Sunday, May 15, 2011

What does an archaeological perspective bring to anthropology?

I think it is important that this question is asked. I recall sitting in one of my first graduate seminars and trying to explain that I felt there was a hierarchy in the field of anthropology; cultural anthropology was ‘above’ the others. My cultural anthropology peers protested this was not true, but the reality was (as is true of many graduate programs in anthropology) I had to take courses in cultural anthropology to earn my degree, but they did not have to take courses in archaeology to earn theirs.

And therein lies the rub. How do we explain the importance of archaeology to anthropology if anthropologists often appear to have little interest or place less importance on knowing what our subfield entails? I know, for example, how to read ethnographies, how to explore them using a Geertzian vs. a Foucaldian perspective. But few of my cultural peers have read archaeology books, much less a cultural resource management report, and understood it. Fewer still have taken an archaeology field school; at most, they took an introduction to archaeology class.

So what does archaeology bring to anthropology? Archaeology, in case your introductory class was a long time ago, is the reconstruction of past cultures. We bring a long-term perspective to culture. Culture changes; we all know that. Cultural anthropologists can see the minute changes often, and sometimes see how that leads to larger changes. For example, a cultural anthropologist following the technological revolution that is Facebook in the last ten years would have seen one of the larger changes Facebook helped to bring to the change in government in the Middle East this past winter. Big changes indeed. Archaeologists often can not see the minute changes (although sometimes we can) but we see the big picture changes. We see how cultures change, and often, through examining the minutiae of daily life, we see why. For example, it is well-known that the American Revolution was a climax, of sorts, of a change in thinking among human cultures. A change from a focus on community to one on individual freedom. Why did this come about? One can read history books or even documents written in the late 18th century and see that the colonies felt a need for independence from Britain. This need for independence persisted so that today we have ideas of states’s rights and more directly, individual liberties. These are important American ideals.

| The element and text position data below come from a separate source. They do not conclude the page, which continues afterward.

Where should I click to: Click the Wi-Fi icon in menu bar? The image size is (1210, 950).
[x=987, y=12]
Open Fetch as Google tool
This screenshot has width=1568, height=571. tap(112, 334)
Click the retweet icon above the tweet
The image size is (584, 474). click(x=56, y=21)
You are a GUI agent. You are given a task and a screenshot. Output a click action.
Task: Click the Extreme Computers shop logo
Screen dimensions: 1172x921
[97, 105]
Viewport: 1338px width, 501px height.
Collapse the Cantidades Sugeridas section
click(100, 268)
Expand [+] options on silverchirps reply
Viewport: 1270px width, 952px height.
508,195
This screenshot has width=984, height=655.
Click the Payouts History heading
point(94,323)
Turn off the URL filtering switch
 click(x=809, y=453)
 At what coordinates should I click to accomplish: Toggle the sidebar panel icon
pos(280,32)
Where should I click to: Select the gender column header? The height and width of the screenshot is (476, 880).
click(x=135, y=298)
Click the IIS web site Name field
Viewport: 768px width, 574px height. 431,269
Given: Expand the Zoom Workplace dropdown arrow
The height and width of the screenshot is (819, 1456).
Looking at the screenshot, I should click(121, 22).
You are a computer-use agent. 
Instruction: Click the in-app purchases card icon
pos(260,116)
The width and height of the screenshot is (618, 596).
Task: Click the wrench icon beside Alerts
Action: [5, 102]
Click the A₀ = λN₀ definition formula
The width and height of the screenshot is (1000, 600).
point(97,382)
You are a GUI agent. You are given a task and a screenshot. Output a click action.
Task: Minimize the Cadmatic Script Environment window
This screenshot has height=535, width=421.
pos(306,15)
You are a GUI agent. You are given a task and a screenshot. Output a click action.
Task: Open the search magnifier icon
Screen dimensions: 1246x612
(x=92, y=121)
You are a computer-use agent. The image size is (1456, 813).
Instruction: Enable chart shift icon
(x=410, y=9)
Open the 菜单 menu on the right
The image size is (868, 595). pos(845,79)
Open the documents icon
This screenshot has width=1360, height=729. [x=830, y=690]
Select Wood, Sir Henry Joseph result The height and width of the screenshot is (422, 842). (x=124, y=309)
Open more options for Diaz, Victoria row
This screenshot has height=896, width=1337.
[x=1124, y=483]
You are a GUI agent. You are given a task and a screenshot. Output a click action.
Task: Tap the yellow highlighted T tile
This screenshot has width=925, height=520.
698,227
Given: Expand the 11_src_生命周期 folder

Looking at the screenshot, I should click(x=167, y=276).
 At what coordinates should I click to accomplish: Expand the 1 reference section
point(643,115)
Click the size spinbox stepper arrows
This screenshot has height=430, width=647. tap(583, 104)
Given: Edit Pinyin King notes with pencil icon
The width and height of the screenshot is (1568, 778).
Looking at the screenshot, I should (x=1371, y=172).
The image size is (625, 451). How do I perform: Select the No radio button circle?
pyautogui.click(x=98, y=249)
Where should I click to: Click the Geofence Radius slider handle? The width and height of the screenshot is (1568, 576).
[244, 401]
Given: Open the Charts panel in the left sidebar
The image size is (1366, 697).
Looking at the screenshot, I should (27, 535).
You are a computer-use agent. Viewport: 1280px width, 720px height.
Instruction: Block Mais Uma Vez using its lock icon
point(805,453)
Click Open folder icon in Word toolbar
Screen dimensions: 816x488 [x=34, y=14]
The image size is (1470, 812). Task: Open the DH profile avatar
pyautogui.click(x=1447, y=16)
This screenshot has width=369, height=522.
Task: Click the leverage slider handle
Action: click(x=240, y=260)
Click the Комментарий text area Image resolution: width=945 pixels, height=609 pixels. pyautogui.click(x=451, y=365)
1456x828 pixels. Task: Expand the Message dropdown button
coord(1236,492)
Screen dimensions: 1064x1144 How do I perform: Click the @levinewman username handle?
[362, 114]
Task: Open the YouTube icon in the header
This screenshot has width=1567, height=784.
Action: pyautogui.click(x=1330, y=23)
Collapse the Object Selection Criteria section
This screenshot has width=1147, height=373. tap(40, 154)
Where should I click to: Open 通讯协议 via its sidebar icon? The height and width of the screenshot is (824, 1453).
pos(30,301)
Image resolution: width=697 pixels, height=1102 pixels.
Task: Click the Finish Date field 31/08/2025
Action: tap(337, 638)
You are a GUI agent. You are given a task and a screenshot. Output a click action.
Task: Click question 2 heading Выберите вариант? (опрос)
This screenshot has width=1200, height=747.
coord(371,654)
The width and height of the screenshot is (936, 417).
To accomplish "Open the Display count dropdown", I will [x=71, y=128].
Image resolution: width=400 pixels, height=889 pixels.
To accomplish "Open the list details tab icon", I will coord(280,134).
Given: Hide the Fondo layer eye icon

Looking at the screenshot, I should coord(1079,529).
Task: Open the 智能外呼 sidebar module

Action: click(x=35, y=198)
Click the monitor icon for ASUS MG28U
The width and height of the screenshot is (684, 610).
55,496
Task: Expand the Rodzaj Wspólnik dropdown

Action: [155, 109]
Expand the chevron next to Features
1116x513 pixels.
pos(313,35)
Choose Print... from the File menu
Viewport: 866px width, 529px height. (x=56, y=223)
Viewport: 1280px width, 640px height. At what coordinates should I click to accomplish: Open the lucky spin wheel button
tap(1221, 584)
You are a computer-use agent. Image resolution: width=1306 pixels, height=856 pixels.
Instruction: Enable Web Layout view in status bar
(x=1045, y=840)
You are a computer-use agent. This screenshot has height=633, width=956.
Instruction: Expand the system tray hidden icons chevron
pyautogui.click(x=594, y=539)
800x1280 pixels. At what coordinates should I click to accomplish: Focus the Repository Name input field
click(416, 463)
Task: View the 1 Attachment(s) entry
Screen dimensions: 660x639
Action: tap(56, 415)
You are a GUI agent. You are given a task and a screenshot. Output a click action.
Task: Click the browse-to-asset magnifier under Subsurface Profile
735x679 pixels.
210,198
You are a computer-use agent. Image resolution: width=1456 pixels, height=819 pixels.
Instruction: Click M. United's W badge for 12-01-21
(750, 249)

But archaeology allows us to look deeper into that picture, to see where the beginnings of these ideas manifest themselves in the material culture, in the things left behind, or as James Deetz stated, in the small things forgotten. About the time the first colonies were founded, people lived differently. They did not have material items like individual bowls, plates, knives and forks. They ate meals from a communal bowl, meals that usually consisted of a stew that had simmered all day, possibly more than one day. They slept in one communal bed. They had perhaps two rooms in their homes. A man named Josiah Wedgewood learned how to make refined earthenware, and he glazed it. He learned how to make this cheaply, that is, for mass production means. He wanted to sell more of this earthenware to more people, so he marketed this as a new idea—that the emerging middle class should have separate bowls, plates, dishes, (and eventually forks, knives, spoons). Prior to this, only some royalty could afford more than a set of dishes for their household. About the same time, the colonizers in the new wilderness of the New World needed a way to bring order to their environment, their new place. They also were, many of them, quite successful in their endeavors. They began to build homes that reflected their taming of the wilderness, homes that had separate rooms for separate functions: a “living” room separate from a “bed” room which was separate from a kitchen. This separated labor from non-labor, and helped separate servants from non-servants. What people ate reflected these changes too. We see cut marks on individual pieces of meat. Instead of cooking an entire chicken as a stew, we see it roasted and cut into individual pieces for the individual plates.

And we see all this through the archaeological remains. What it reflects is the larger emergence of the middle class out of the Middle Ages’ social construct of gentry and other. The New World allowed this middle class, already emerging in the Old World, to take a firm foothold. The archaeological remains of these changes in thinking begin to appear during the mid-seventeenth century. If we just used historic documents, we might think these changes did not occur for another one hundred years. We can see, through archaeology, outside forces (here, economic) that shape the social.

Archaeology helps anthropology to see the consequences of the history of cultures on present-day cultures. We allow anthropology to not just see the culture in context in the moment, but rather to see the effects of past contexts of that same culture on this moment. Culture does not occur in a vacuum, but is the result of years, decades, and centuries of choices and consequences. We act today, as a culture, because of what came before. We have the ability to not only see what came before, but to see how this before affects the present because of archaeology. If archaeology is viewed in this way, it becomes an essential part of anthropology, not a sub-discipline but a necessary part of the discipline.